PASSAGE PROVIDED –
As United Newspapers decided to focus on trade papers, Record Mirror was incorporated into Music Week as a pull-out supplement with the title concentrating on dance music and with the Cool Cuts, Club Chart and James Hamiltons' BPM column continuing to be published.  Hamilton continued to review records for the Record Mirror Dance Update until two weeks before his death on 17 June 1996, with the supplement running an obituary in the 29 June issue with tributes from Pete Tong, Graham Gold and Les 'L.A. Mix' Adams.

By the 21st century, the Record Mirror Dance Update had been abandoned with the dance charts incorporated into Music Week (with the Music Week Upfront Club and Cool Cuts still being published in 2020 by Future plc, though this may change in 2021 when the publication goes monthly). However, in 2011 Record Mirror was re-launched as an online music gossip website but became inactive two years later following trademark owner Giovanni di Stefano's jailing for fraud.

Music charts
History of the chartsRecord Mirror became the second magazine to compile and publish a record chart on 22 January 1955. Unlike the New Musical Express who conducted a phone poll of retailers for a chart, Record Mirror arranged for its pool of retailers to send in a list of best sellers by post. The paper would finance the costs of this survey and by 1957 over 60 shops would be regularly contributing from a rotating pool of over 80. The chart was a top 10 until 8 October 1955. It then became a top 20; which it stayed at until being replaced by the Record Retailer top 50. It also inaugurated the countries first Long Player chart, which commenced as a top five on 28 July 1956.

EXERCISES TO COMPLETE –
A) Answer these questions using the Record Mirror passage.
(i) On what date did James Hamilton die?
(ii) In what year was Record Mirror re-launched as an online music gossip website?
(iii) On what date did Record Mirror first compile and publish a record chart?
B) Duplicate the Record Mirror passage from "As United Newspapers" down to "Les 'L.A. Mix' Adams.".

DATASET SECTION –
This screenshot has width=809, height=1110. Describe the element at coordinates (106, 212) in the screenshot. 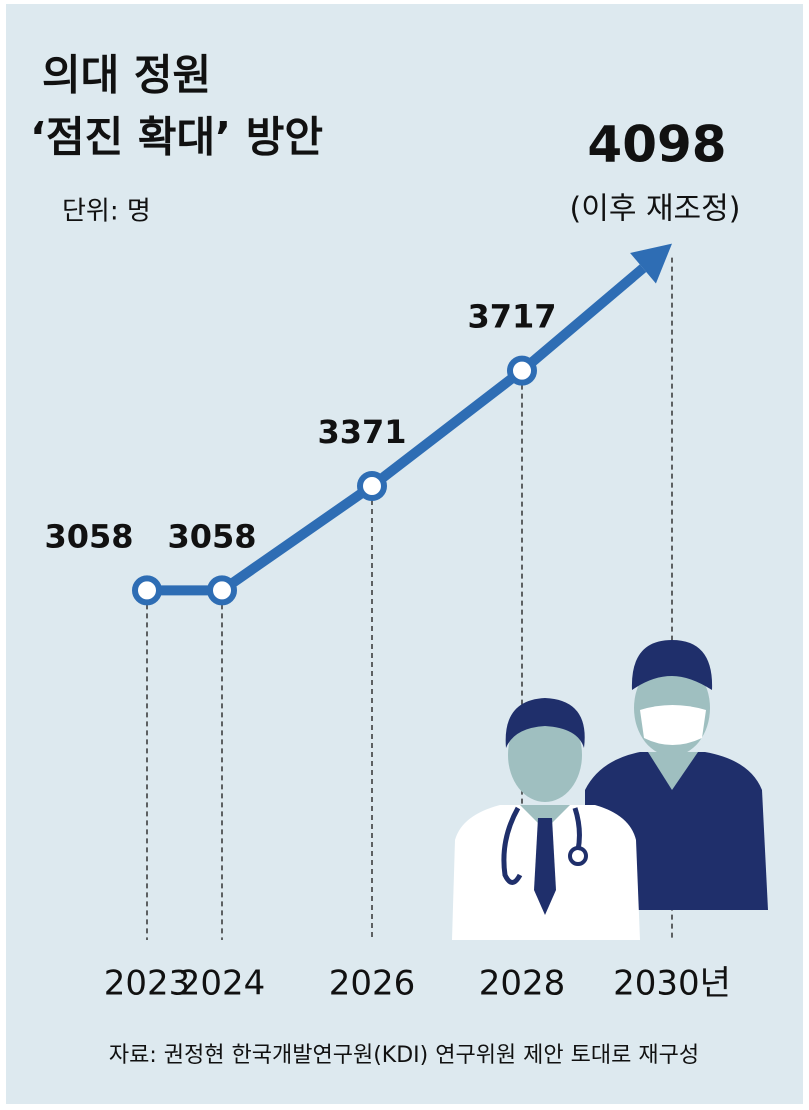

SOLVED TASKS –
A)
(i) 17 June 1996
(ii) 2011
(iii) 22 January 1955

B)
As United Newspapers decided to focus on trade papers, Record Mirror was incorporated into Music Week as a pull-out supplement with the title concentrating on dance music and with the Cool Cuts, Club Chart and James Hamiltons' BPM column continuing to be published.  Hamilton continued to review records for the Record Mirror Dance Update until two weeks before his death on 17 June 1996, with the supplement running an obituary in the 29 June issue with tributes from Pete Tong, Graham Gold and Les 'L.A. Mix' Adams.